Quelle balance bénéfices/risques ?

Ces outils sur le papier paraissent utiles pour une meilleure coordination. Mais au service de quelle vision de la santé et de la médecine seront-ils déployés ? Après bientôt deux ans de pandémie mondiale et à en juger sur base de ce qui s’est passé jusqu’à présent, ne faut-il pas craindre que ces nouveaux dispositifs juridiques destinés à affronter avec plus d’efficience d’éventuelles nouvelles pandémies n’entérinent la restriction à la liberté de se soigner telle qu’elle s’est manifestée sous de nombreuses formes depuis le début de 2020 ?

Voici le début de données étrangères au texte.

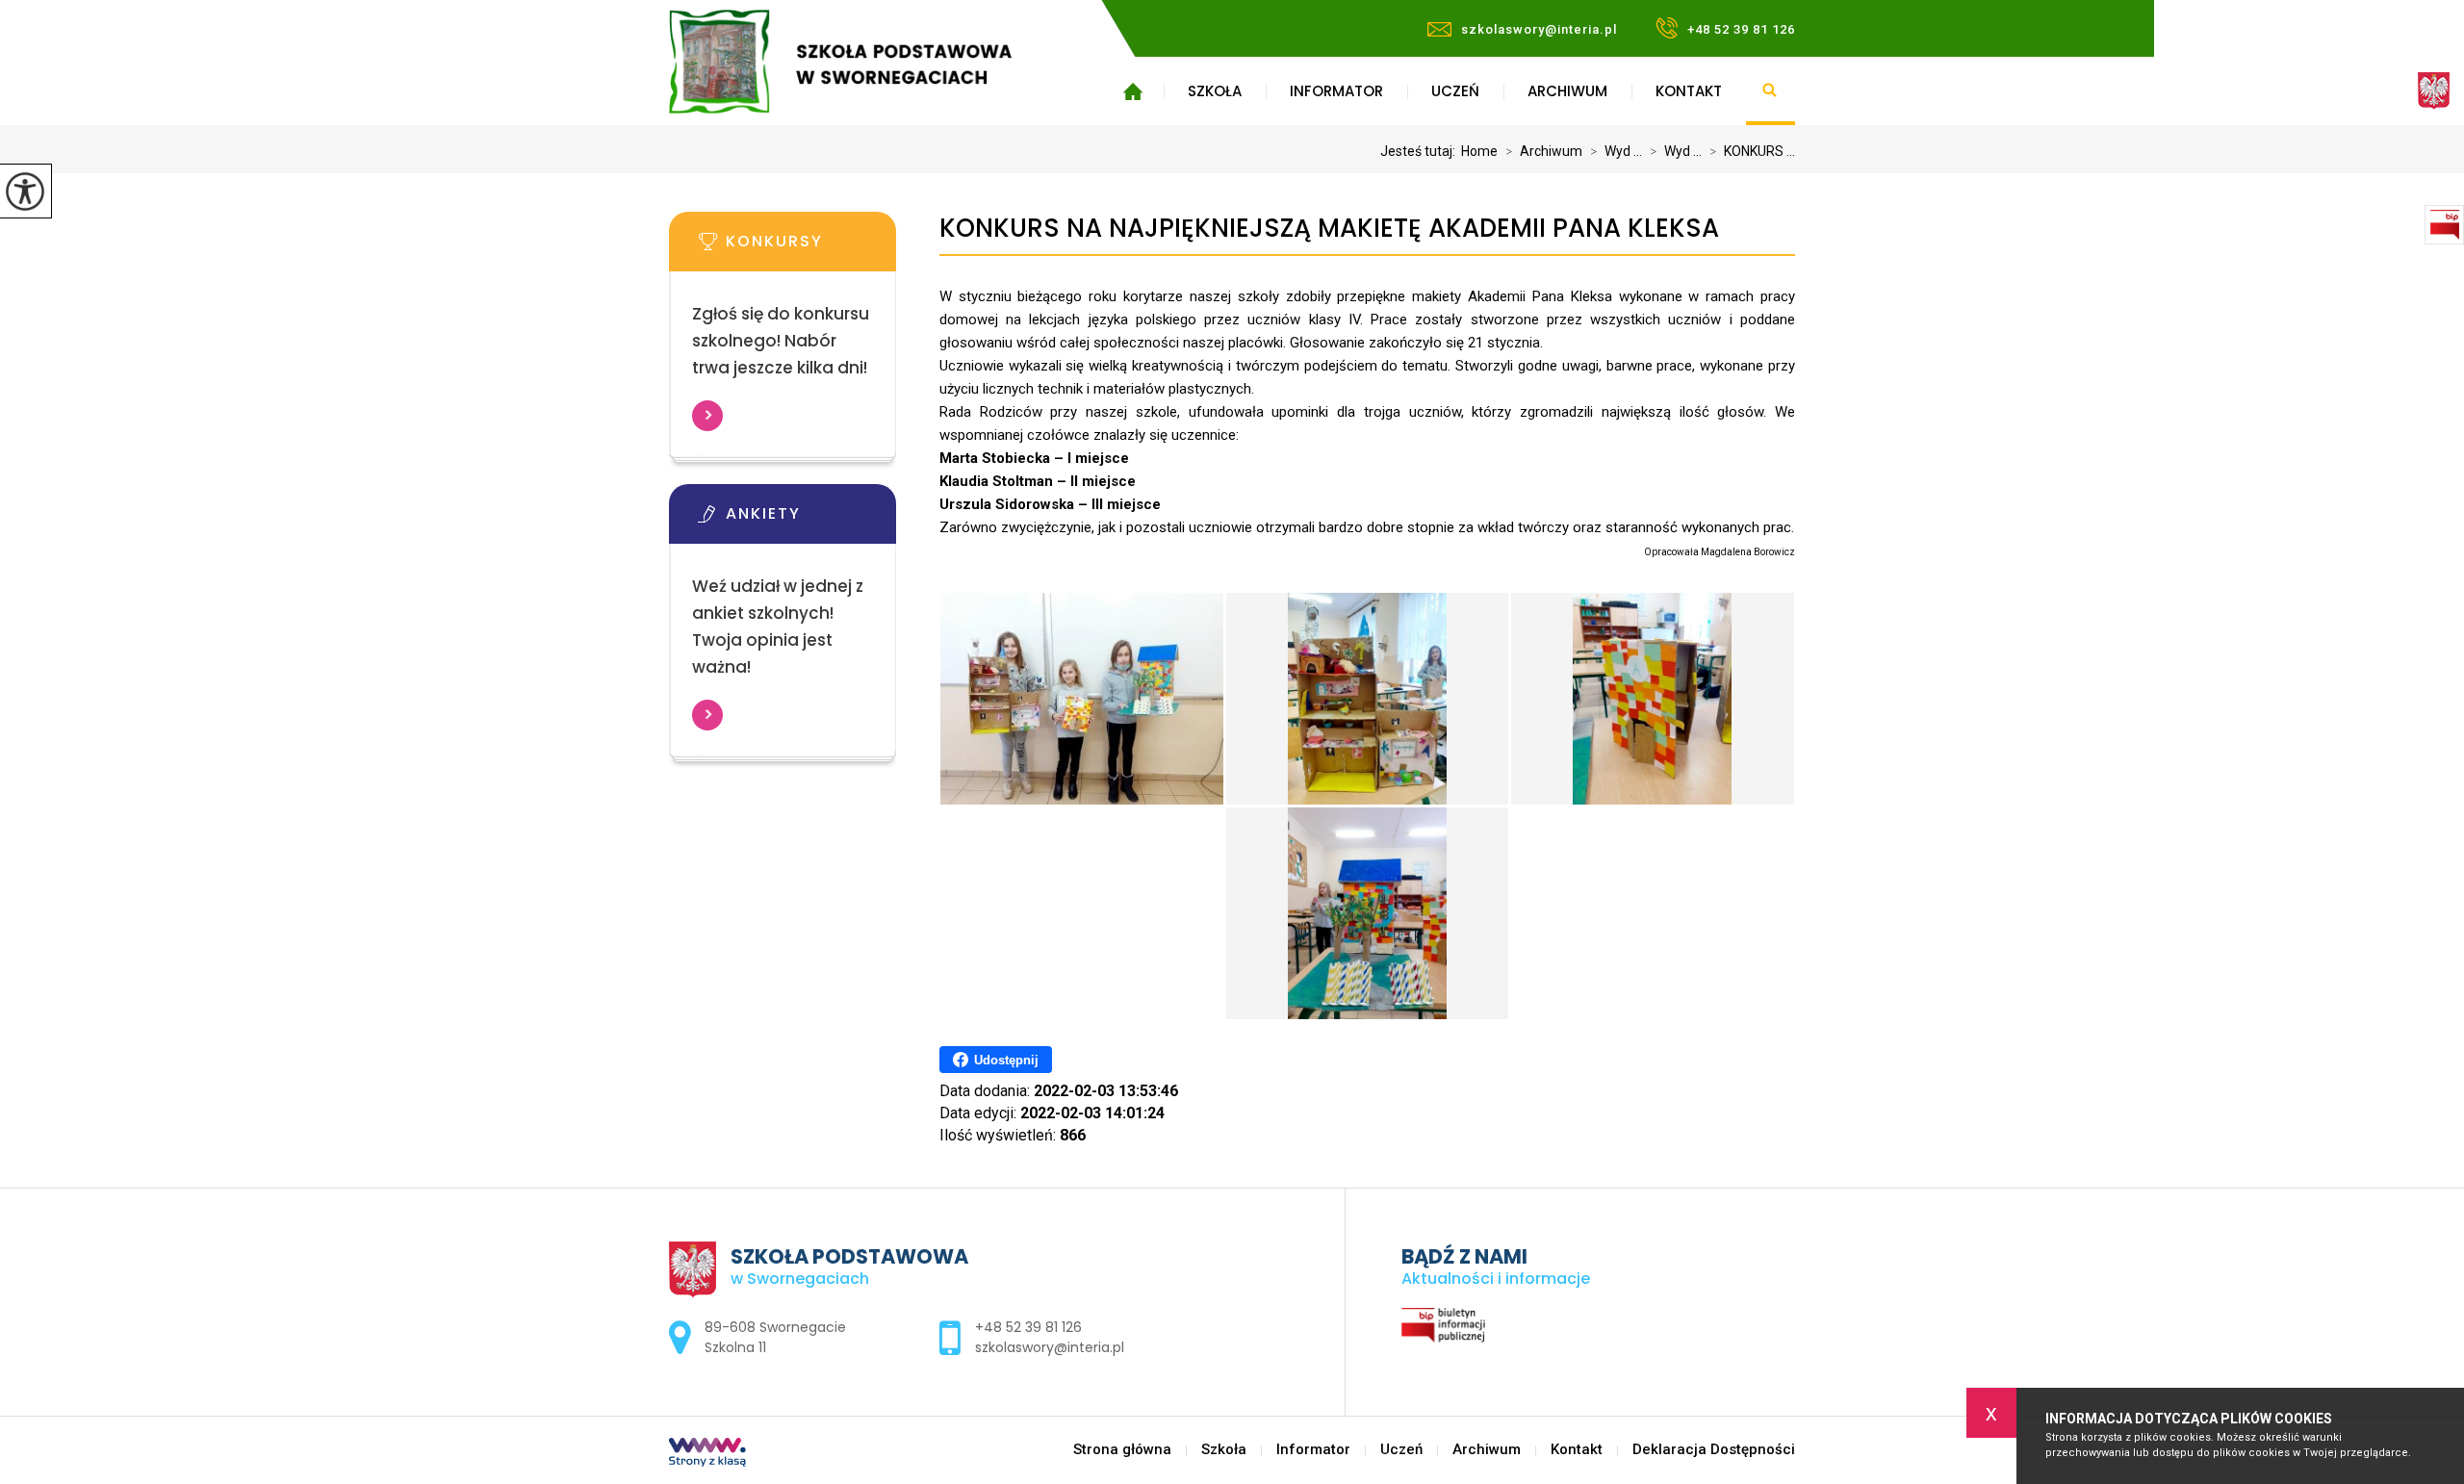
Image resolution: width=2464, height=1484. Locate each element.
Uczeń (1455, 91)
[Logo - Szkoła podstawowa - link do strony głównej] (868, 62)
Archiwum (1567, 91)
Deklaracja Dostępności (1713, 1450)
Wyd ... (1616, 151)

Il n’est inutile de rappeler, en effet, que les conventions internationales stipulent que toute personne a le droit de disposer de son corps, jusqu’à pouvoir décider de sa propre mort par l’euthanasie. La loi belge du 22 août 2002 relative aux droits du patient est également venue couronner le droit à l’autodétermination de chacun de disposer librement de son corps et, par voie de conséquence, de sa santé.

On ne saura jamais ce qu’il serait advenu de cette épidémie si l’OMS et les États avaient laissé la liberté aux médecins et aux hôpitaux d’ajuster leurs soins plutôt que d’imposer, d’en haut, des mesures coercitives, ce qui constitue un précédent historique inédit. La libre disposition de soi renvoie pourtant aux libertés fondamentales souvent mises à l’épreuve durant cette crise sanitaire. L’équation future est à plusieurs inconnues. Le monde vit à tout le moins un virage décisif en matière de maîtrise de la santé.